When I think about motivating people, I often think about extrinsic factors. What can I do to provide incentives to guide another person’s behavior? This usually involves rewards of one type or another – perhaps money or praise or recognition.
If we want to stimulate creativity, however, Teresa Amabile argues that we need to pay more attention to intrinsic motivation. As Amabile writes, “When people are intrinsically motivated, they engage in their work for the challenge and enjoyment of it. The work itself is motivating.” (Amabile’s article, “How to Kill Creativity” is a classic).
So how do you improve intrinsic motivation? Basically, it’s about leadership, culture, and values. I used to think that intrinsic motivation – being internal – was not subject to external factors. But Amabile’s research leads her to conclude that, “…intrinsic motivation can be increased considerably by even subtle changes in an organization’s environment.” Amabile outlines six factors to consider.

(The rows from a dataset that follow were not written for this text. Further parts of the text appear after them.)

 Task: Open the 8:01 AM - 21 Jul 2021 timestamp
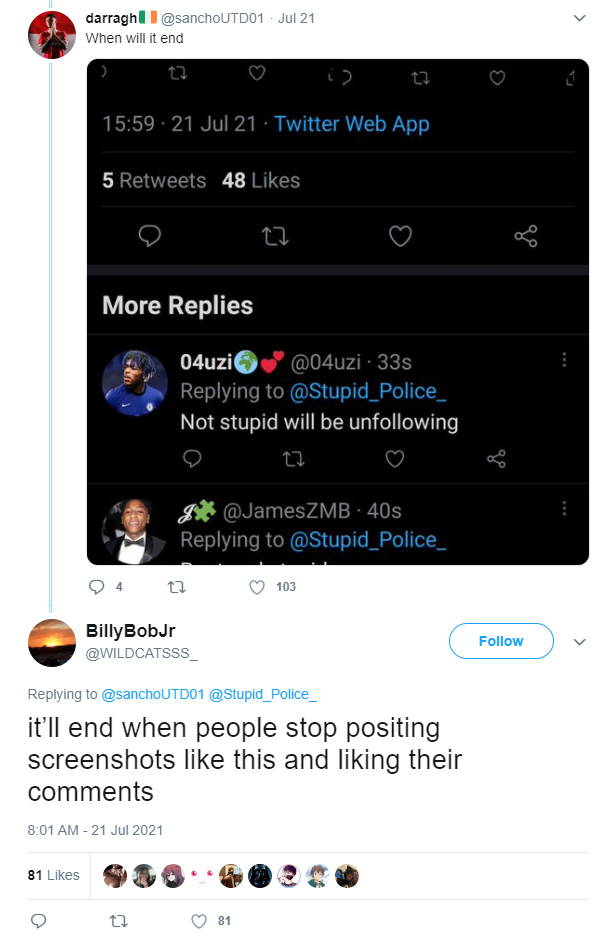pyautogui.click(x=95, y=830)
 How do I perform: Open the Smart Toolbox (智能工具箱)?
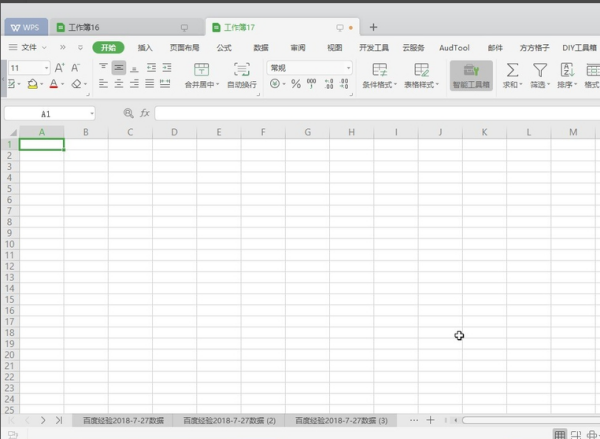click(471, 71)
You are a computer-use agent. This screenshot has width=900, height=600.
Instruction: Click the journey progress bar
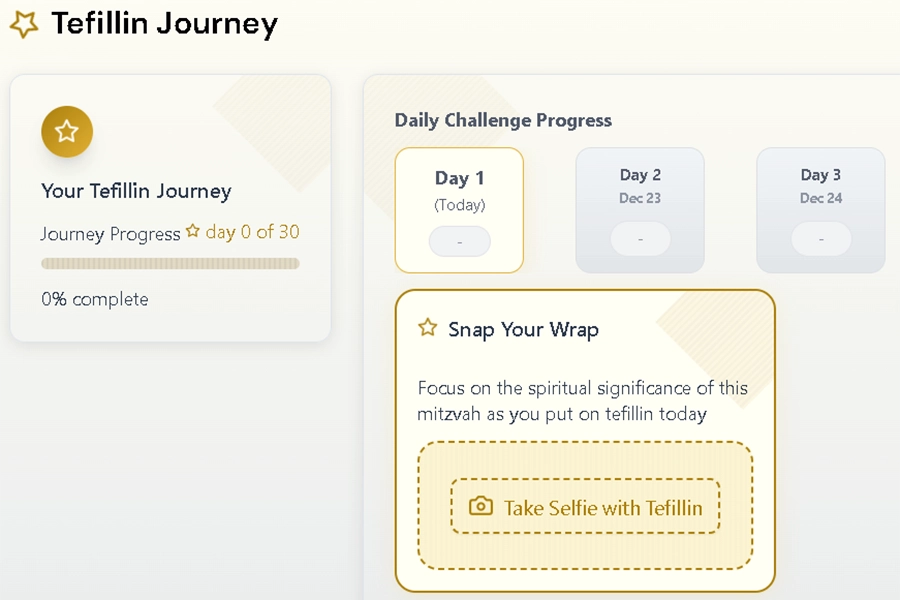click(x=170, y=264)
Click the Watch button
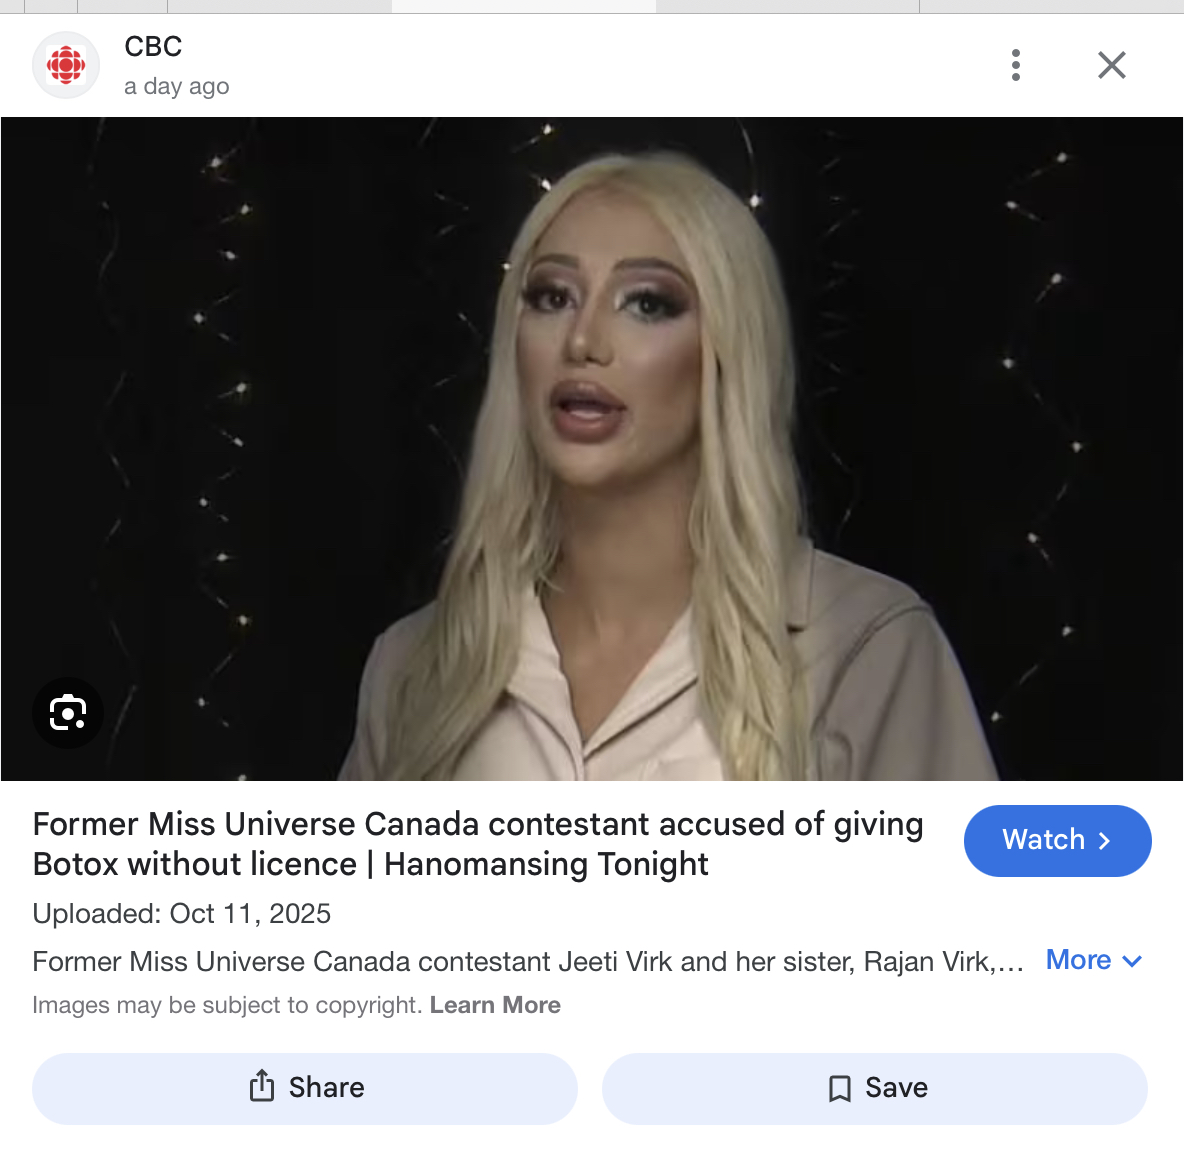This screenshot has width=1184, height=1153. pyautogui.click(x=1057, y=840)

Challenge – this is management’s ability to match the right job to the right person. The ideal job stretches a person but not to the breaking point. To do this successfully, managers need to understand their employees quite well.
Freedom – there are many ways to develop a road map of where we’re going. Whether employees are included in the process is not crucial to creativity. What is crucial is giving employees a lot of latitude in determining how they’re going to get there.

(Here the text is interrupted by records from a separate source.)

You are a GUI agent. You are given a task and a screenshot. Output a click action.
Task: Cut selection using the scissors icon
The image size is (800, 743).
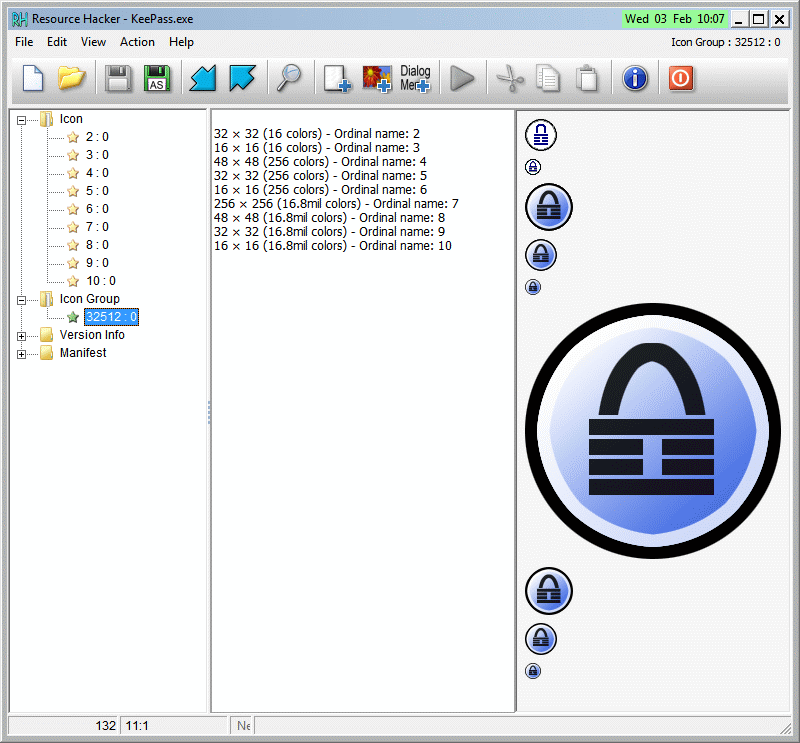[x=510, y=78]
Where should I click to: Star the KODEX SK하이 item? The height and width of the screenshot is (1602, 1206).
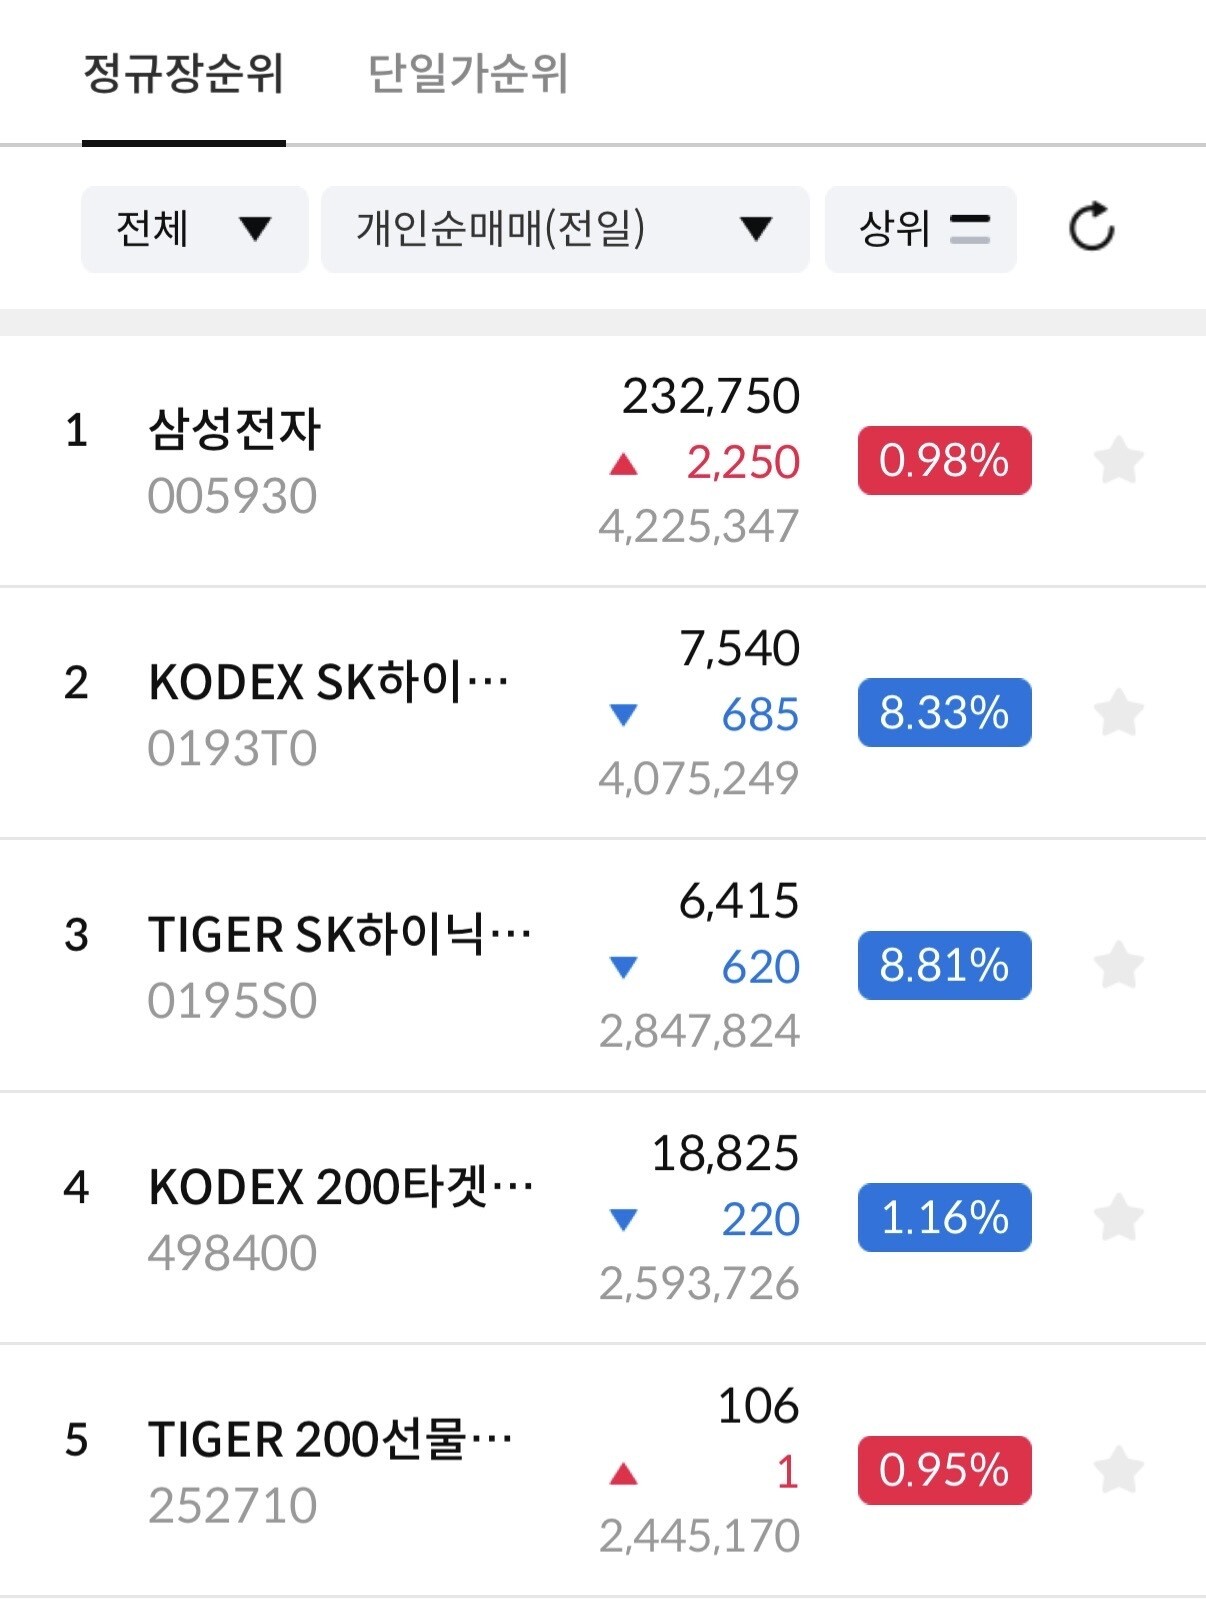(1118, 713)
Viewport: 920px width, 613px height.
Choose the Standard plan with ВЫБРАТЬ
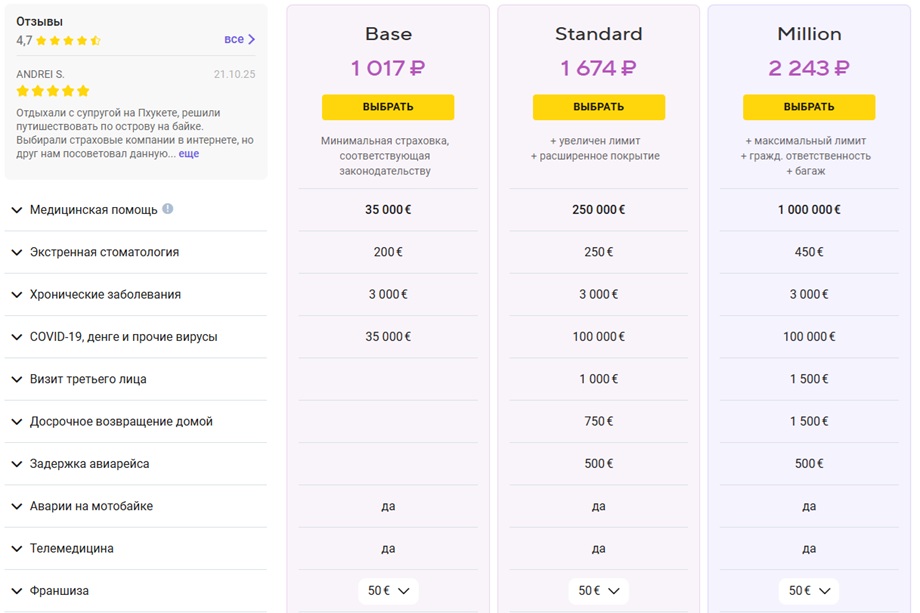tap(598, 107)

Resources – the big ones are time and money. Setting unrealistic deadlines can derail creativity. (For more about time as a resource, click here). Money can also affect creativity. As Amabile points out, keeping resources too tight, “…pushes people to channel their creativity into finding additional resources, not in actually developing new products or services.” On the other hand, beyond a certain “threshold of sufficiency”, more money doesn’t help.
Work group features – designing a diverse team is critical. If everyone on the team thinks alike, you won’t get creativity. If people from different disciplines collaborate, they may just mash up ideas in very innovative ways. You need diversity, but you also need someone who can help diverse people collaborate – not always an easy task. As Amabile points out, homogenous teams often have high morale but low creativity. Managing morale on a diverse team may be more difficult, but the dividend is creativity.
Supervisory encouragement – we all need encouragement from time to time even if we’re intrinsically motivated by our work. A crucial factor is what happens to a new idea when it’s first proposed. Is it a positive experience? Or is the proposer raked over the coals? Do staff members show how “smart” they are by being critical? Does the idea become a political football? (The concept of Innovation Free Ports addresses this).
Organizational support – individual supervisors can be encouraging, but the entire organization needs to support creativity. This is all about leadership, culture, and values. For instance, information sharing is critical to creativity. If your company culture creates a competitive internal environment where information is hoarded rather than shared, you won’t get creativity. If your culture emphasizes “go along to get along”, you won’t get the diverse ideas that stimulate discussion and creativity (and discord, on occasion).
As you’ve probably guessed, it’s all about people. Take the time to understand people – and their desires and motivations – and you’ll be well rewarded.